→ WHAT YOU WILL DO
Rewrite the lines starting with the one containing "Where should I" and going on through the one containing "[x=682, y=75]", requests included. Multiply every coordinate in the answers by 1.5 and round to whole numbers, with halves going up.

→ THE DATA

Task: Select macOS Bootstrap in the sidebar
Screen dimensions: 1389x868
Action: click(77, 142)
==
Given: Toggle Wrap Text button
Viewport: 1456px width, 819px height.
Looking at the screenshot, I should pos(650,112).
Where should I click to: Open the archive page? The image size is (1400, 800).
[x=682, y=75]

→ RIGHT ANSWER
Where should I click to: Open the archive page? The image size is (1400, 800).
[x=1023, y=113]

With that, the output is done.